Prompt
Write out the lines from the one containing "Documentos (472, 10)" through the one containing "junio 2020 (346, 326)", inclusive, as a JSON list of strings with one string per line. Leave out any blank lines.

Available data
>>>

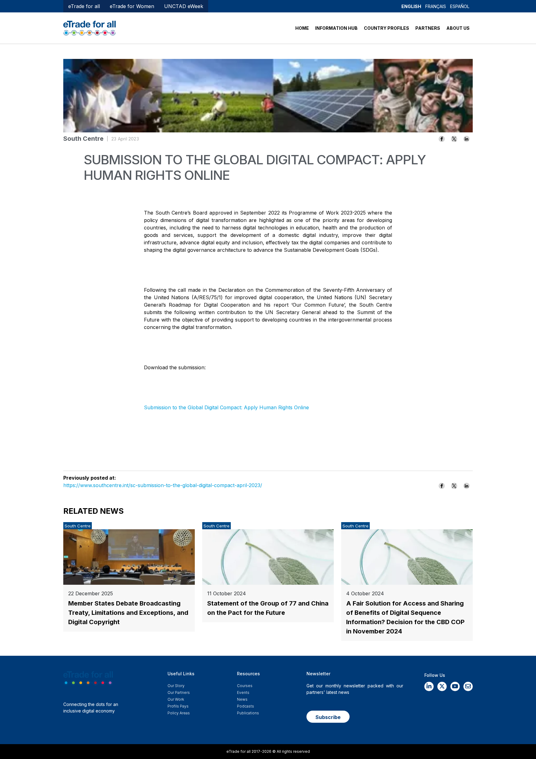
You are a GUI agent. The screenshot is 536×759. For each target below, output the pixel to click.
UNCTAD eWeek (183, 6)
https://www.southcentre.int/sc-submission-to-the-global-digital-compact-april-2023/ (162, 485)
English (411, 6)
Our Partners (179, 692)
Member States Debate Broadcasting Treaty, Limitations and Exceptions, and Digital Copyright (128, 613)
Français (435, 6)
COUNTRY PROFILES (386, 28)
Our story (176, 685)
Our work (176, 699)
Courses (244, 685)
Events (243, 692)
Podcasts (245, 706)
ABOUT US (458, 28)
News (242, 699)
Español (459, 6)
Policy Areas (179, 713)
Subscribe (328, 717)
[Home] (89, 27)
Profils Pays (178, 706)
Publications (248, 713)
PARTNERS (427, 28)
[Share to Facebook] (442, 139)
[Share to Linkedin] (466, 139)
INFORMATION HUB (336, 28)
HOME (302, 28)
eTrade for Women (132, 6)
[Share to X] (454, 139)
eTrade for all (84, 6)
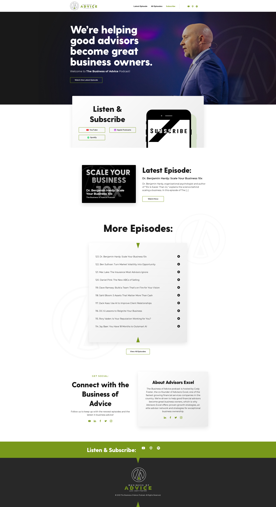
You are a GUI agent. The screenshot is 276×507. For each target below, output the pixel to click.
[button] (189, 6)
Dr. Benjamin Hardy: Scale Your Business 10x (172, 178)
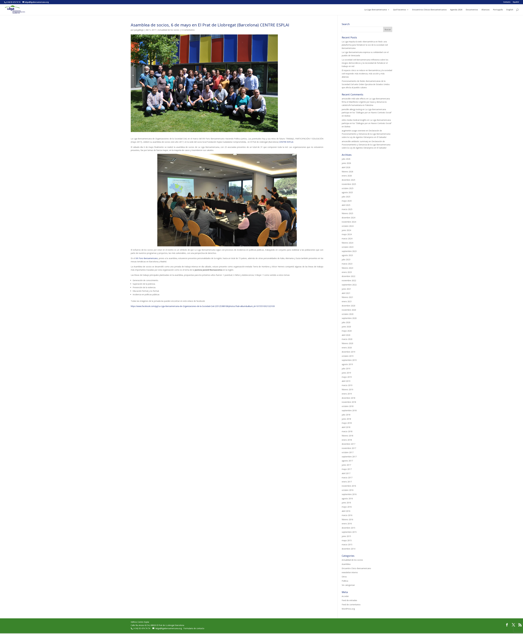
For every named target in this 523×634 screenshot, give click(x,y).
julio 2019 (346, 368)
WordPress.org (348, 608)
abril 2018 (346, 427)
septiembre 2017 (349, 456)
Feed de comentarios (351, 604)
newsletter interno (350, 572)
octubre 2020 (347, 314)
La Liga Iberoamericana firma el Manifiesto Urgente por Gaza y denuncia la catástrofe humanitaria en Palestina (366, 101)
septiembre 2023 (349, 251)
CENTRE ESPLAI (286, 142)
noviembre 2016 (349, 486)
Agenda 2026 (456, 10)
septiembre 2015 (349, 532)
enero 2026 (347, 175)
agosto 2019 (347, 364)
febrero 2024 (347, 242)
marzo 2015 (347, 544)
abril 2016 (346, 511)
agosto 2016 (347, 498)
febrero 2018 (347, 435)
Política (345, 581)
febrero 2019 (347, 389)
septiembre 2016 (349, 494)
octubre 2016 (347, 490)
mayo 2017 (347, 469)
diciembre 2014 (348, 548)
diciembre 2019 (348, 351)
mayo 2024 (347, 234)
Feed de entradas (349, 600)
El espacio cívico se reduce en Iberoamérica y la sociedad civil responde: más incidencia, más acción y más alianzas (367, 73)
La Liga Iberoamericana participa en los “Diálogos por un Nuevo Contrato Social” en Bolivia (367, 112)
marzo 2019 (347, 385)
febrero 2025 (347, 213)
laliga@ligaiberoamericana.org (168, 628)
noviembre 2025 (349, 184)
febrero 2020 (347, 343)
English (509, 10)
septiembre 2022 (349, 284)
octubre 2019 (347, 356)
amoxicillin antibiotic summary (355, 141)
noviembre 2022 (349, 280)
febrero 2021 (347, 297)
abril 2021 (346, 293)
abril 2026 (346, 167)
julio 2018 (346, 414)
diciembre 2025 (348, 180)
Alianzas (485, 10)
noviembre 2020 (349, 310)
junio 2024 (346, 230)
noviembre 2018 (349, 402)
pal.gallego (139, 30)
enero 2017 (347, 481)
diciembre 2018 (348, 398)
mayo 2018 (347, 423)
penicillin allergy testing (352, 109)
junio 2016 (346, 502)
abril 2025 (346, 205)
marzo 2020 (347, 339)
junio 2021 (346, 289)
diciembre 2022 (348, 276)
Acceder (345, 596)
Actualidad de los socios (168, 30)
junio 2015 (346, 536)
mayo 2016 (347, 507)
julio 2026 (346, 159)
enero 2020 (347, 347)
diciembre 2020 (348, 305)
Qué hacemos (399, 10)
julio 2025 (346, 196)
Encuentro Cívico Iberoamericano (356, 568)
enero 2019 (347, 393)
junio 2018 (346, 419)
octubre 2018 (347, 406)
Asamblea (346, 564)
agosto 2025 (347, 192)
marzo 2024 (347, 238)
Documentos (472, 10)
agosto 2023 (347, 255)
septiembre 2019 (349, 360)
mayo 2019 (347, 377)
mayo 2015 (347, 540)
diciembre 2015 (348, 527)
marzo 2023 (347, 263)
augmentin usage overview (353, 130)
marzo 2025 (347, 209)
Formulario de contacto (193, 628)
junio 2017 (346, 465)
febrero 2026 (347, 171)
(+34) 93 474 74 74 (142, 628)
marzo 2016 (347, 515)
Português (498, 10)
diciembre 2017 (348, 444)
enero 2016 (347, 523)
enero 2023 (347, 272)
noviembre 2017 (349, 448)
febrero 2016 (347, 519)
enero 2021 (347, 301)
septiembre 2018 (349, 410)
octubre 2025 (347, 188)
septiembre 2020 (349, 318)
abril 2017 (346, 473)
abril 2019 (346, 381)
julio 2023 (346, 259)
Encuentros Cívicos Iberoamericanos (429, 10)
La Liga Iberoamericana (375, 10)
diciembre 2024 (348, 217)
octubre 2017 (347, 452)
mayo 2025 (347, 201)
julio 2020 (346, 322)
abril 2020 (346, 335)
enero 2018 (347, 440)
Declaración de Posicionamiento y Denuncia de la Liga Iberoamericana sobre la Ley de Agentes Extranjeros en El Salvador (366, 133)
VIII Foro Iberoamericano (147, 258)
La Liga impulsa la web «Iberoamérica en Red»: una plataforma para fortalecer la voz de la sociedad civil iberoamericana (365, 44)
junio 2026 (346, 163)
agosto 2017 (347, 460)
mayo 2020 (347, 331)
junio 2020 (346, 326)
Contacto (506, 2)
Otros (344, 576)
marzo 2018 (347, 431)
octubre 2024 (347, 226)
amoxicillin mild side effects (354, 98)
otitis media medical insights (354, 120)
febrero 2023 (347, 268)
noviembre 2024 (349, 221)
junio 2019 (346, 372)
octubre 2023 (347, 247)
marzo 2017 (347, 477)
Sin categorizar (348, 585)
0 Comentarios (188, 30)
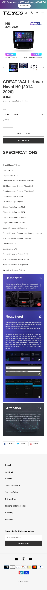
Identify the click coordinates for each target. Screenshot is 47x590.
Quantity (6, 120)
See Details (24, 6)
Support (8, 478)
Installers (9, 519)
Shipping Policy (11, 492)
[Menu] (42, 13)
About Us (9, 472)
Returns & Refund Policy (15, 506)
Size (4, 110)
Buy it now (23, 141)
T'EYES (26, 581)
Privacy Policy (11, 499)
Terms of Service (12, 485)
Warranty (9, 513)
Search (8, 465)
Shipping (6, 101)
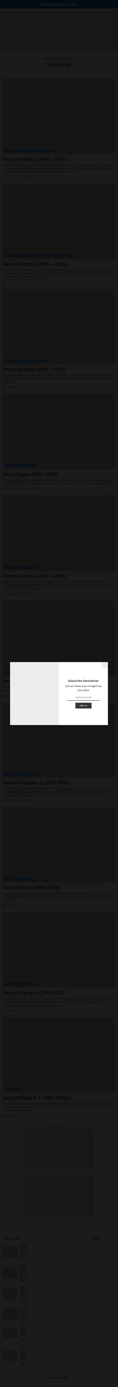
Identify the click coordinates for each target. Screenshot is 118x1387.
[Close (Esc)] (105, 665)
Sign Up (83, 705)
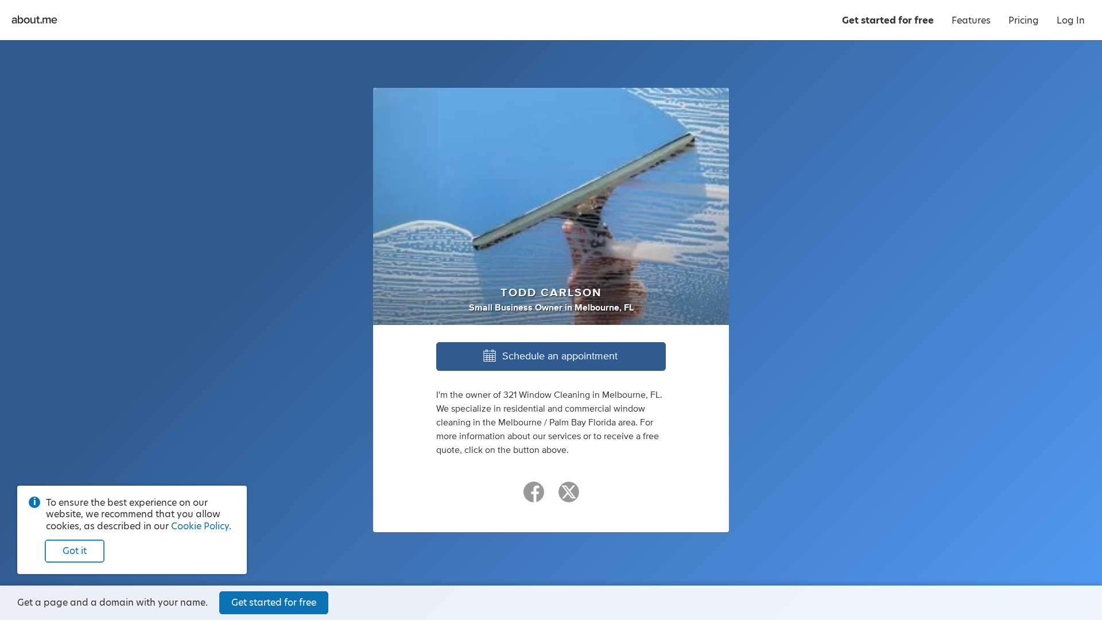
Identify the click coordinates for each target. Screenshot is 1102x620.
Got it (75, 550)
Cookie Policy (200, 526)
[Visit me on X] (568, 497)
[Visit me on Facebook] (533, 497)
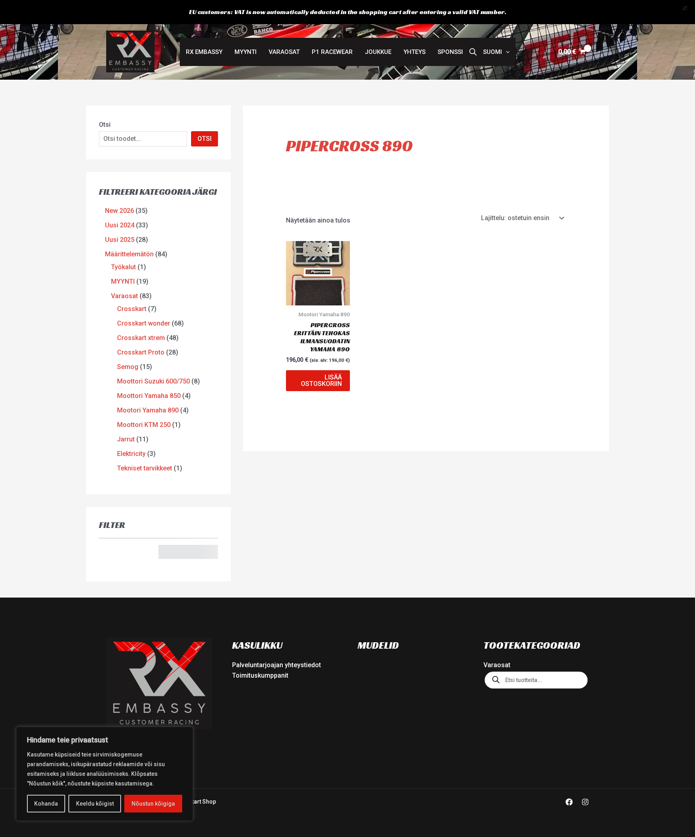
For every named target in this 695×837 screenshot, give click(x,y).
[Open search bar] (473, 52)
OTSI (204, 138)
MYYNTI (245, 52)
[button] (496, 52)
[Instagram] (585, 802)
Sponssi (450, 52)
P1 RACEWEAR (332, 52)
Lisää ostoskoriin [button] (321, 380)
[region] (104, 774)
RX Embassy (204, 52)
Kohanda (46, 803)
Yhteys (414, 52)
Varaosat (284, 52)
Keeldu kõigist (95, 803)
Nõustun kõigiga (153, 803)
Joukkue (378, 52)
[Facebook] (569, 802)
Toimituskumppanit (260, 675)
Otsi (105, 124)
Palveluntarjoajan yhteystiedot (276, 665)
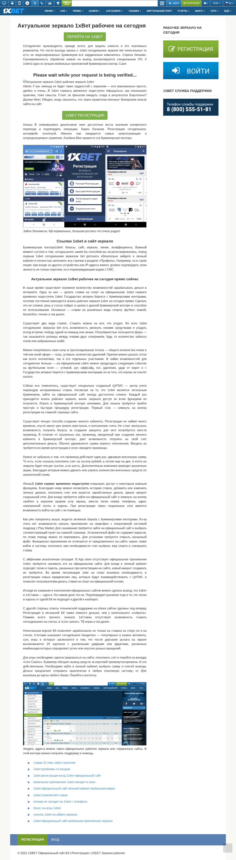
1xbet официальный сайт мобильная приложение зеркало (73, 821)
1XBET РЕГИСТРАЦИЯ (84, 115)
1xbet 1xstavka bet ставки (50, 795)
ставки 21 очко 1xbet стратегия (54, 762)
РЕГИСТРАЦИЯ (32, 839)
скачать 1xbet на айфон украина (55, 814)
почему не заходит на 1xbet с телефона (60, 801)
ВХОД (55, 839)
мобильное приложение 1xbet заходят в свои (64, 782)
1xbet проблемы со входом (51, 769)
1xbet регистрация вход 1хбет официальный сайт (67, 775)
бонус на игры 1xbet (47, 808)
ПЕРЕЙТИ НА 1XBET (85, 37)
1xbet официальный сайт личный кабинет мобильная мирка (74, 788)
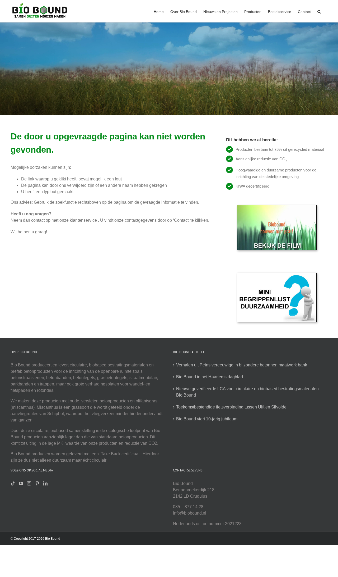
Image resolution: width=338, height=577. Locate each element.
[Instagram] (29, 483)
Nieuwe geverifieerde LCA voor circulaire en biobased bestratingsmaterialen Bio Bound (247, 392)
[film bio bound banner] (276, 207)
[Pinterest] (37, 483)
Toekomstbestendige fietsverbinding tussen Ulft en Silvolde (231, 407)
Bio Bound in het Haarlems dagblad (209, 377)
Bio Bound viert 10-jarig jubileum (206, 419)
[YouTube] (21, 483)
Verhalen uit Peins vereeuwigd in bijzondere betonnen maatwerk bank (241, 365)
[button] (319, 11)
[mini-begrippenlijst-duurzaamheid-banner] (276, 275)
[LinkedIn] (45, 483)
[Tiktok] (13, 483)
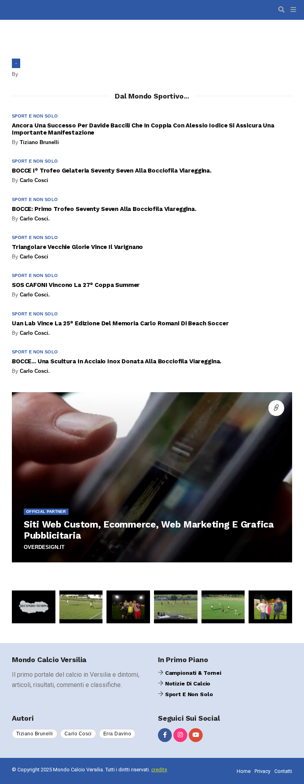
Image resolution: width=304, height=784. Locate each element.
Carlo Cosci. (35, 219)
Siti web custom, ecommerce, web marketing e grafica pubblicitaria (149, 530)
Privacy (262, 771)
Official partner (46, 511)
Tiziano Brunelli (39, 142)
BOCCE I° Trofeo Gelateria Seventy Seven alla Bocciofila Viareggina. (111, 170)
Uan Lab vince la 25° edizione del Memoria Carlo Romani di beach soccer (120, 323)
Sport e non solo (35, 116)
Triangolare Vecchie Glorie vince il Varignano (77, 247)
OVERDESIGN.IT (44, 547)
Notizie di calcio (186, 683)
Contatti (283, 771)
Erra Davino (117, 734)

<<<

Result of this exercise
[
  "Documentos (472, 10)",
  "agosto 2023 (347, 255)",
  "septiembre 2019 (349, 360)",
  "mayo 2019 (347, 377)",
  "mayo 2015 (347, 540)",
  "diciembre 2015 (348, 527)",
  "marzo 2023 (347, 263)",
  "augmentin usage overview (353, 130)",
  "marzo 2025 (347, 209)",
  "Formulario de contacto (193, 628)",
  "junio 2017 (346, 465)",
  "febrero 2026 (347, 171)",
  "(+34) 93 474 74 74 (142, 628)",
  "marzo 2016 (347, 515)",
  "Português (498, 10)",
  "diciembre 2017 (348, 444)",
  "enero 2016 (347, 523)",
  "enero 2023 (347, 272)",
  "noviembre 2017 (349, 448)",
  "febrero 2016 (347, 519)",
  "enero 2021 (347, 301)",
  "septiembre 2018 (349, 410)",
  "octubre 2025 (347, 188)",
  "septiembre 2020 (349, 318)",
  "abril 2017 (346, 473)",
  "abril 2019 (346, 381)",
  "julio 2023 (346, 259)",
  "Encuentros Cívicos Iberoamericanos (429, 10)",
  "La Liga Iberoamericana (375, 10)",
  "diciembre 2024 (348, 217)",
  "octubre 2017 (347, 452)",
  "mayo 2025 (347, 201)",
  "julio 2020 (346, 322)",
  "abril 2020 (346, 335)",
  "enero 2018 (347, 440)",
  "Declaración de Posicionamiento y Denuncia de la Liga Iberoamericana sobre la Ley de Agentes Extranjeros en El Salvador (366, 133)",
  "VIII Foro Iberoamericano (147, 258)",
  "La Liga impulsa la web «Iberoamérica en Red»: una plataforma para fortalecer la voz de la sociedad civil iberoamericana (365, 44)",
  "junio 2026 (346, 163)",
  "agosto 2017 (347, 460)",
  "mayo 2020 (347, 331)",
  "junio 2020 (346, 326)"
]